On the track "Peace Sign" you sing, "You thought that you could delete me/A few sorry words on a page/To you it was so complicated/Me just taking up your precious space." With our reliance on texting, e-mailing, and messaging, have we lost the ability to break up in a respectful way?
Isn't that funny? And half the programmers don't get what that verse means. I thought it was hysterical when I heard it. I never heard it put that way. So for me, it's so funny, because we're into the single, and we'll have male programmers saying it's offensive, yet they play "Save a Horse (Ride a Cowboy)." I guess it depends on where the listening ear is coming from. But guys will say things hiding behind keyboards that they would never say in person.
Jo Dee Messina takes no prisoners in the "Peace Sign" video:
In the old days, a breakup required courage. Yeah, having kids of my own and realizing how important that is and how there's an entire generation that exists online and there's nothing real behind it, I intend on raising my children and making sure they can handle social situations, and that they could walk up to someone and apologize or walk up to someone and say, "What you did was unfair." You have to be accountable for what you say.
You often sing about very independent women. Where do you find your inner strength?
I think a lot of that persona is I was raised in the northeast, outside of Boston -- I'm half Irish, half Italian -- and it was very blue collar. If you wanted something, you worked for it; and if you had an opinion, you stated it. You stood up for something and believed in it.
I find that these days a lot of people will waiver or will think, "Let me see what that person does first." Where I come from, we stood for certain things, had morals, stood for family, working hard, and doing what's right, and didn't float back and forth, which is not the easiest thing.
Speaking of strong-willed women, a couple years ago you became known to a new audience when you appeared on "The Real Housewives of Atlanta." How was that experience for you?
I worked with Kandi Burruss and Lil Ronnie, which was awesome, because they're the lowest drama on the show. Also, for us, it was just a musical thing. We wrote some songs, we recorded them, and Kandi's awesome and a crazy, sick writer and singer. I didn't want to sing in the same room as her. She'd come up with a line and sing it and say, "Now you sing it." I'd say, "Hell no. Not in front of you. Can you leave the room?"
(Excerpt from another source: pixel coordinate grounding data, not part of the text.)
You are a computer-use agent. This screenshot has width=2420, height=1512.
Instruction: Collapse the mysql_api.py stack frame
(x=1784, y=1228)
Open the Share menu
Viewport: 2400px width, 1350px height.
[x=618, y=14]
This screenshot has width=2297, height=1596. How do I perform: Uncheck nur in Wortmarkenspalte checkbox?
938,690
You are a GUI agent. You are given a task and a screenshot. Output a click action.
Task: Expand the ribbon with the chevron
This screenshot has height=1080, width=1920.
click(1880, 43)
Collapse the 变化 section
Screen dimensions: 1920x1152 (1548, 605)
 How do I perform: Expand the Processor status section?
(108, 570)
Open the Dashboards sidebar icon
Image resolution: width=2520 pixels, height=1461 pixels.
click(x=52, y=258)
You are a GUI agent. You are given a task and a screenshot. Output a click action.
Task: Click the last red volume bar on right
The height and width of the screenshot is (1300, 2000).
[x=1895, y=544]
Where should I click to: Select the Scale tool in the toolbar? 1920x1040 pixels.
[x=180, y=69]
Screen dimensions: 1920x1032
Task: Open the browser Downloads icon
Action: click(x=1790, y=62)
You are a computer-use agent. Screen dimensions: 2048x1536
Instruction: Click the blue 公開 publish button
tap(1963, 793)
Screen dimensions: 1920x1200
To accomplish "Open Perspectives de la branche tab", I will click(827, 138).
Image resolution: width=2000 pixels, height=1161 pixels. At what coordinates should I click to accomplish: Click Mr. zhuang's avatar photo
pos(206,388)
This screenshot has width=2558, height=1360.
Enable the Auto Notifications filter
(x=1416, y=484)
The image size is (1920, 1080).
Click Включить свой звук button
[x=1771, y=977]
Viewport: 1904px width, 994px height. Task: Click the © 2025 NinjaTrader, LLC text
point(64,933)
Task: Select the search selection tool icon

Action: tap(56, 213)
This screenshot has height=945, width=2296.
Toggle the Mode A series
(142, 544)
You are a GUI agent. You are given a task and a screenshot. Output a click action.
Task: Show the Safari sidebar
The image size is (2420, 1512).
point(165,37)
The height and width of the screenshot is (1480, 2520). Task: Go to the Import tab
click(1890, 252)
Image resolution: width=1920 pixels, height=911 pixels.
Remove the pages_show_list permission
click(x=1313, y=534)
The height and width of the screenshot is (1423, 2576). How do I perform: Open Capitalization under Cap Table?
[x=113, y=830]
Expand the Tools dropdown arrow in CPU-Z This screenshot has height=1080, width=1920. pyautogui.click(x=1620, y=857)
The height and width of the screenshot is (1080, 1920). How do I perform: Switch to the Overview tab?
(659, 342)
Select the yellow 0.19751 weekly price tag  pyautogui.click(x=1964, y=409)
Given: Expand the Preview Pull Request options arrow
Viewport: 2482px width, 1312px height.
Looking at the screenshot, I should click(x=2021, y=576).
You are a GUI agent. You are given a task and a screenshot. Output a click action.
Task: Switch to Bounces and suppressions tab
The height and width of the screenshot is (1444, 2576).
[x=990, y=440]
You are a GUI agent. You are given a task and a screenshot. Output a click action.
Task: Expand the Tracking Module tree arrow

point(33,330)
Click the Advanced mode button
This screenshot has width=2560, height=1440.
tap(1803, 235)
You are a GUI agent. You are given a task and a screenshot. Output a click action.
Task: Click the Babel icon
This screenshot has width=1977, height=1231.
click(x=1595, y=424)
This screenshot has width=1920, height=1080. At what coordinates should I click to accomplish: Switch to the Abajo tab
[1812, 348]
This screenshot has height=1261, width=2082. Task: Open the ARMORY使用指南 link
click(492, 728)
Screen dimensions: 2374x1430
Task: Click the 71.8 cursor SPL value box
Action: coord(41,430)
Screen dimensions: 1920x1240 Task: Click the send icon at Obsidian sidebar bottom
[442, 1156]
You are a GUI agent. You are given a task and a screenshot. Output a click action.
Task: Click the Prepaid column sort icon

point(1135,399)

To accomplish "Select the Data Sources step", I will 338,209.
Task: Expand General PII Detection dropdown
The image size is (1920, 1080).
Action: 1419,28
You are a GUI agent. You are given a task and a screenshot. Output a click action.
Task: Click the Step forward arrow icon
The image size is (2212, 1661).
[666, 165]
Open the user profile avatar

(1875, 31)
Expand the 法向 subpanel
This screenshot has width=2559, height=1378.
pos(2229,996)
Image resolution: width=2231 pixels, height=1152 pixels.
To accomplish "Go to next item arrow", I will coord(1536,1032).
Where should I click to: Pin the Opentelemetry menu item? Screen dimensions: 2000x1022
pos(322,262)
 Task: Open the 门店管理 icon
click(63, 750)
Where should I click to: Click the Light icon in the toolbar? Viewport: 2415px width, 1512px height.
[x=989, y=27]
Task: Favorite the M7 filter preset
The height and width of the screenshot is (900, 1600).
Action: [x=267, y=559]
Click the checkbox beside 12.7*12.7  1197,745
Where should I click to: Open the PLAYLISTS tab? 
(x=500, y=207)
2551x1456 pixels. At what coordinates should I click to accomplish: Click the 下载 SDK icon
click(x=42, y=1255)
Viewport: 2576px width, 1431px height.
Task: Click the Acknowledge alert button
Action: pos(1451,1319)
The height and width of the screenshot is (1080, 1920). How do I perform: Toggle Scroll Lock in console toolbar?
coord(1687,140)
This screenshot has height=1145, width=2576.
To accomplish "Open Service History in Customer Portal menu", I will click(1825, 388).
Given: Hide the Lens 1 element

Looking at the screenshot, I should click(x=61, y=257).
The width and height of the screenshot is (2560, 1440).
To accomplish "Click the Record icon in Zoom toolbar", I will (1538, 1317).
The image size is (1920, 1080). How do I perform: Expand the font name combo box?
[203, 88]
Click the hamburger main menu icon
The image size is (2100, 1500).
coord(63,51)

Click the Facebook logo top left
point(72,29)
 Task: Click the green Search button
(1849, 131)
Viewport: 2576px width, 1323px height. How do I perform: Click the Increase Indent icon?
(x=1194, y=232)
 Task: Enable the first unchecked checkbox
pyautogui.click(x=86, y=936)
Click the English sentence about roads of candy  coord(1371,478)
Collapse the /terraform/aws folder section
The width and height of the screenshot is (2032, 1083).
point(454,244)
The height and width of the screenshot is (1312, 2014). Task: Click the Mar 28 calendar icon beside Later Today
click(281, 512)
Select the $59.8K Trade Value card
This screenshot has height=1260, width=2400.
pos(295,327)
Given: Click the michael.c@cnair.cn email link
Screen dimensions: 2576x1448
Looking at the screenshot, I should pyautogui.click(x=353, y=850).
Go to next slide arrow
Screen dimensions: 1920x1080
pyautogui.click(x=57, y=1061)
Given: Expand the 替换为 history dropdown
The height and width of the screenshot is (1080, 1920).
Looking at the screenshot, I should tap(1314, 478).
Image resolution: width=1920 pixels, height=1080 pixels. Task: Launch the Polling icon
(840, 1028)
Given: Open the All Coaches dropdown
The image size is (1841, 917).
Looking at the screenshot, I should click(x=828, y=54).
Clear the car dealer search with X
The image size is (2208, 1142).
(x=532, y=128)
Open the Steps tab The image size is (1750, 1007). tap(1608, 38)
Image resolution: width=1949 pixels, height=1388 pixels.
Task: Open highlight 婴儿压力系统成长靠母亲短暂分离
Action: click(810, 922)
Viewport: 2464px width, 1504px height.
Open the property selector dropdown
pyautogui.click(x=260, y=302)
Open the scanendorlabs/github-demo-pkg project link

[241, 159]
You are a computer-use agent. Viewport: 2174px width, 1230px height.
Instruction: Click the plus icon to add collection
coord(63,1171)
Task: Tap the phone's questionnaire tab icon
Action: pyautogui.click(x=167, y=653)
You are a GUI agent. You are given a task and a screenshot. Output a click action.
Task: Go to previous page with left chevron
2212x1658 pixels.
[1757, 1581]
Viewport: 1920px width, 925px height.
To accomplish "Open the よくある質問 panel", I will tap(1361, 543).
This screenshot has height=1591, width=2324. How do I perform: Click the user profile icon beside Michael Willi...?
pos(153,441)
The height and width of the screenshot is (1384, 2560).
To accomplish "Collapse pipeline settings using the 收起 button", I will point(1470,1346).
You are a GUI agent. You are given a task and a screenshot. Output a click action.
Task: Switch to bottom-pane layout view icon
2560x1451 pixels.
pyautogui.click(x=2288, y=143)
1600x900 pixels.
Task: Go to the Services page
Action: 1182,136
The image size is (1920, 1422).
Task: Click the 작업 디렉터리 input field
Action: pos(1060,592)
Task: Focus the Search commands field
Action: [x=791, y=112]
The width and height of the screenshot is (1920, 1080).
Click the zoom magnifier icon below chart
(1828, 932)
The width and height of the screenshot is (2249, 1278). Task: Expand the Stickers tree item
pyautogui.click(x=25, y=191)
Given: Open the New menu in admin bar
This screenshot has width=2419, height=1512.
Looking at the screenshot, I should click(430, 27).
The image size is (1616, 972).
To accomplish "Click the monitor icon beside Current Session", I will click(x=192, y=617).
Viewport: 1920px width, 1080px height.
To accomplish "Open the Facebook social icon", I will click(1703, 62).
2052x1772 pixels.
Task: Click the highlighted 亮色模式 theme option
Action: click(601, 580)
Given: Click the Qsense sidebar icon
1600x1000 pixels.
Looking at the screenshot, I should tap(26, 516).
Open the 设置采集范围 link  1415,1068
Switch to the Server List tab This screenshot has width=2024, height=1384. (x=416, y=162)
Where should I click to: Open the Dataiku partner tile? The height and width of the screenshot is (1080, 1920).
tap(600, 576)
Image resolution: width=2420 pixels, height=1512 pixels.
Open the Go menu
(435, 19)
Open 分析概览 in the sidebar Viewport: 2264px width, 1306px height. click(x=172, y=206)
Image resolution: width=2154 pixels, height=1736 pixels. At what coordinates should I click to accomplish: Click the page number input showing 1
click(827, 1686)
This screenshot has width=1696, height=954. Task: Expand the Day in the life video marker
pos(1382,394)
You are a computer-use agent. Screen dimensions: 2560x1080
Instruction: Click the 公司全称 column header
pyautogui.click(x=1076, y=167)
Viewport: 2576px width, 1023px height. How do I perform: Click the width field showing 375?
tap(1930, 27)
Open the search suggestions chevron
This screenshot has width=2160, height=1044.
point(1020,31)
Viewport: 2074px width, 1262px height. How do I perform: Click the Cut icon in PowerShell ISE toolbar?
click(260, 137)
I've read that one of your first jobs after moving down to Nashville was working in computer programming.
Well, I set up accounting software and did a lot of data entry uploading, but I did not program. Back then people had books, so there was a lot of time spent transferring data.
So you should have no problem naming your top mobile apps.
1. I got my Starbucks app.
2. My weather app, 'cause I'm always in a different city, and I want to see what the weather will be. I use the Weather Channel or the app that comes with my iPhone, depending on which one I hit first.
3. WhoSay, but I was told to twist over to Instagram.
4. My Flashlight app.
5. MyFitnessPal, because you just load in whatever you eat and how much you work out, and it tracks it for you.
6. Talking Carl saves my butt on many occasions. It's a game for a one-year-old. If we're at a restaurant, and he's screaming and crying out of control, it calms him down.
7. The developers also made Carl Laser Draw. You use your finger, and it draws, and it sounds like a "Star Wars" light saber.
8. I have my Emoji app with all the faces and symbols and whatnot. You text someone that it's pouring rain, and it has an umbrella with raindrops, etc.
9. I have my Kindle app.
10. I have Faster Scan HD+ so I can take pictures of documents and e-mail them rather than scanning them.